┌─ EXERCISE INPUTS

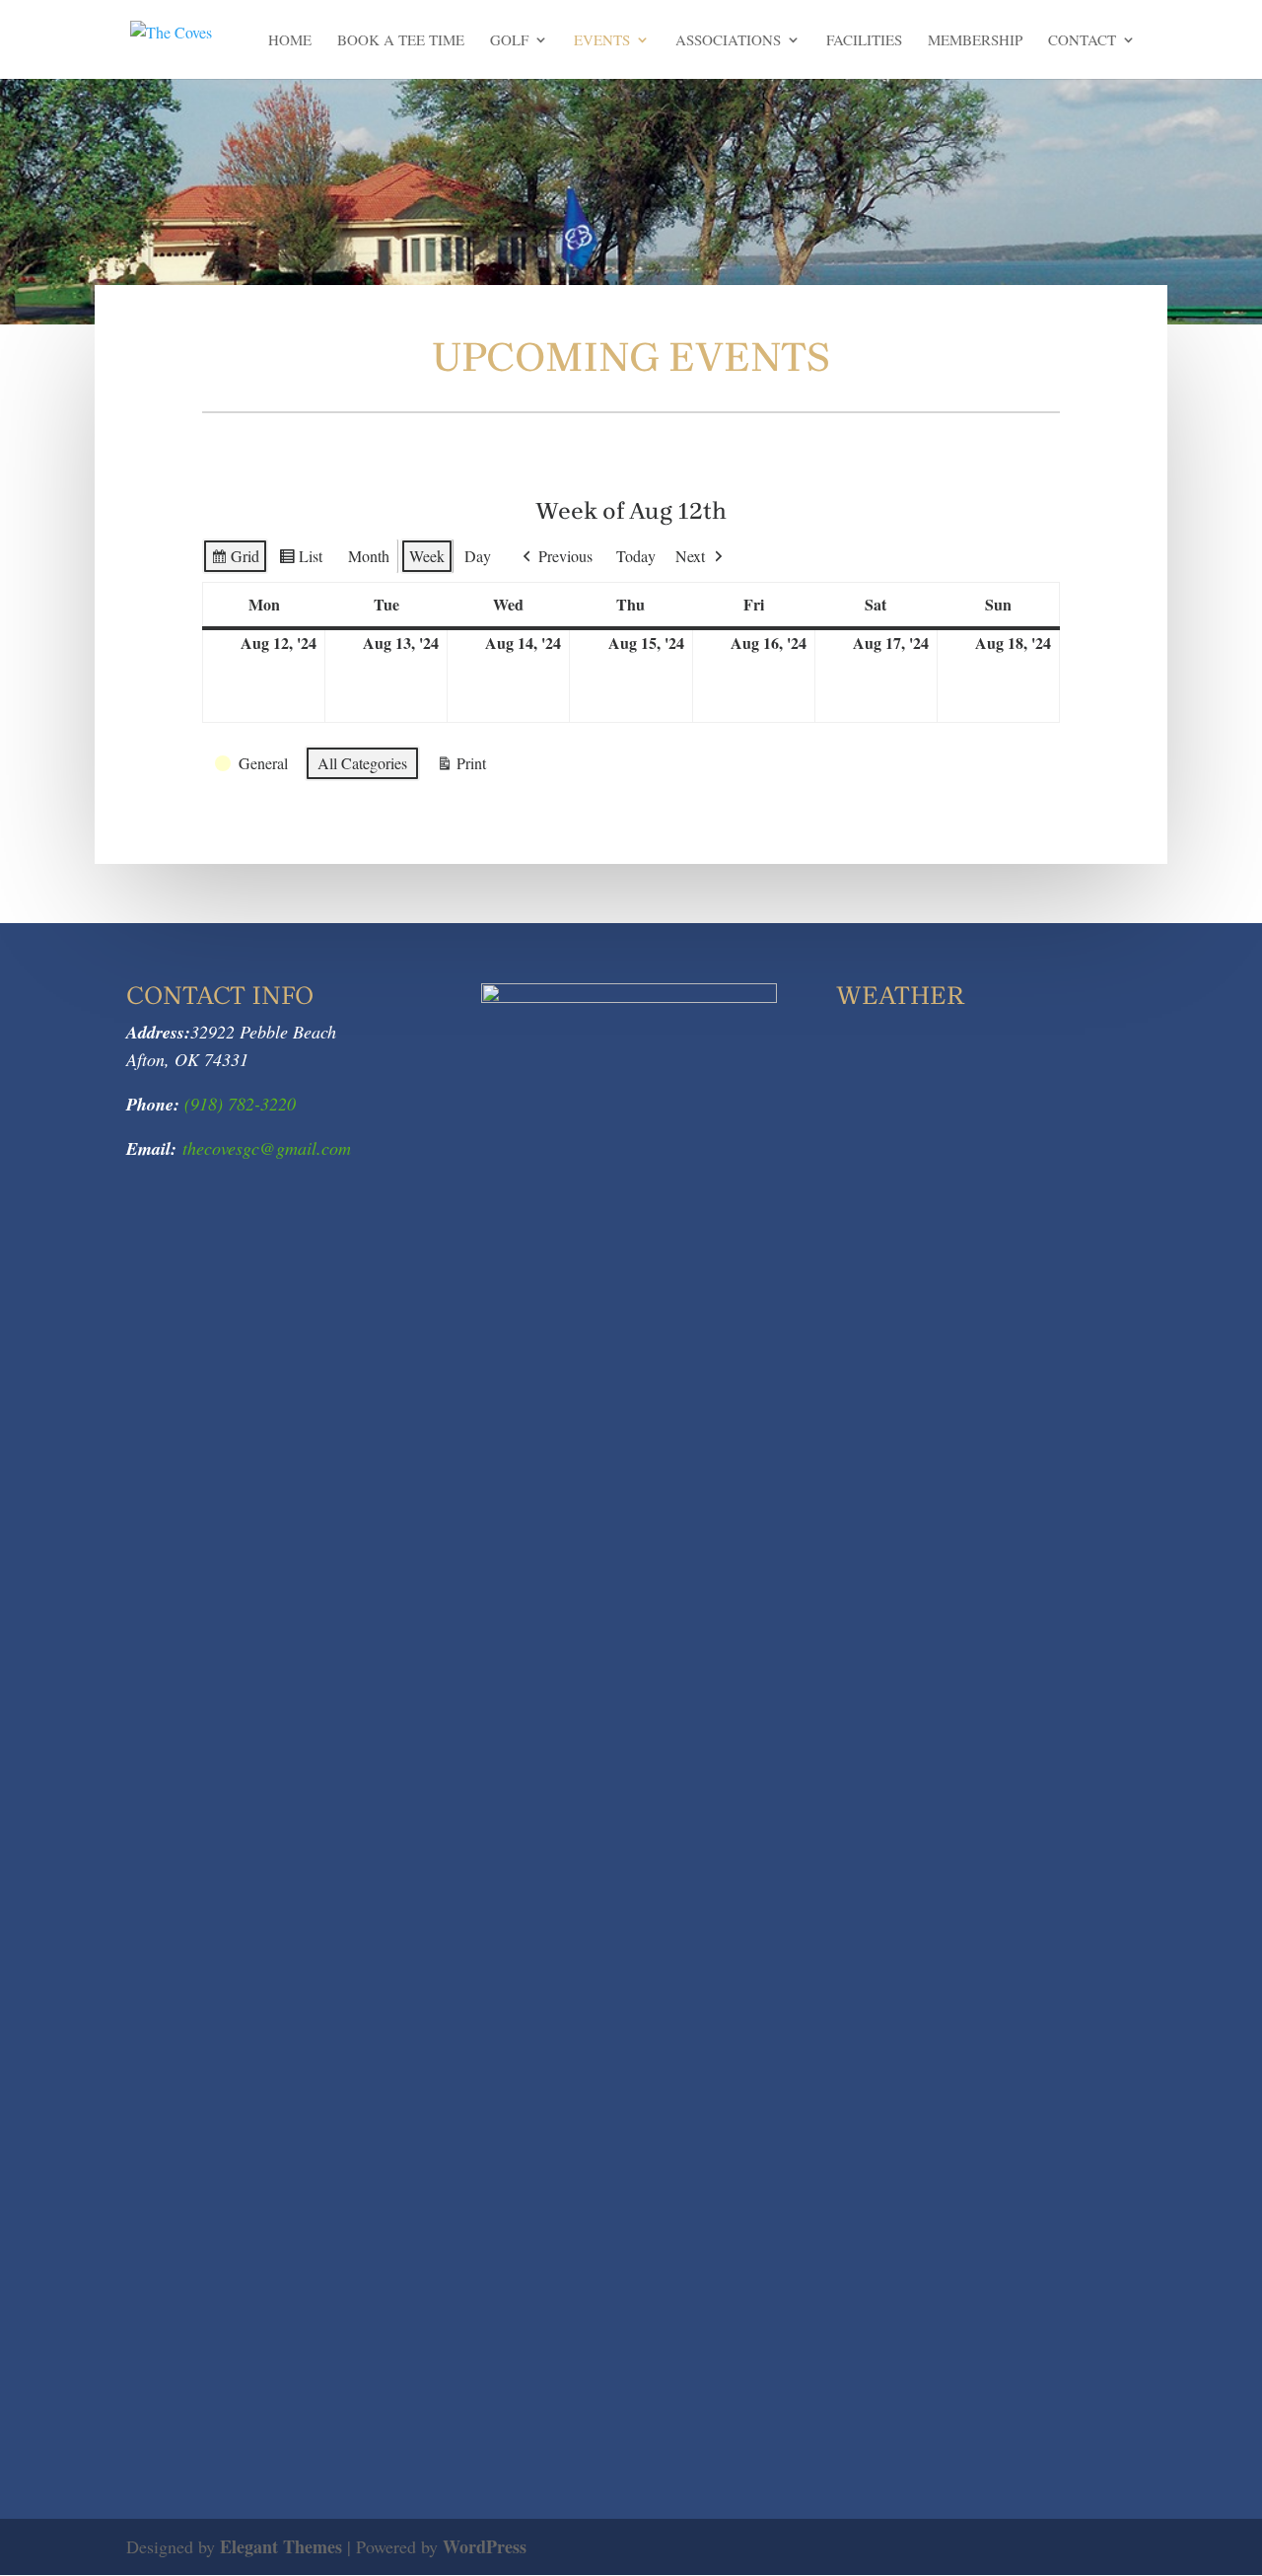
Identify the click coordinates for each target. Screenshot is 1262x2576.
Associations (728, 41)
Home (290, 41)
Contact (1082, 41)
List (300, 559)
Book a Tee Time (400, 41)
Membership (975, 41)
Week (427, 555)
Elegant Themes (281, 2546)
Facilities (864, 41)
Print (461, 766)
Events (602, 41)
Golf (509, 41)
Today (636, 555)
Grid (234, 559)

└─

### WORK INSTRUCTION
Omit the pictures and give the material again, exactly and in full.

### EXERCISE SOLUTION
Identify the click coordinates for each target. Screenshot is 1262x2576.
Associations (728, 41)
Home (290, 41)
Contact (1082, 41)
List (300, 559)
Book a Tee Time (400, 41)
Membership (975, 41)
Week (427, 555)
Elegant Themes (281, 2546)
Facilities (864, 41)
Print (461, 766)
Events (602, 41)
Golf (509, 41)
Today (636, 555)
Grid (234, 559)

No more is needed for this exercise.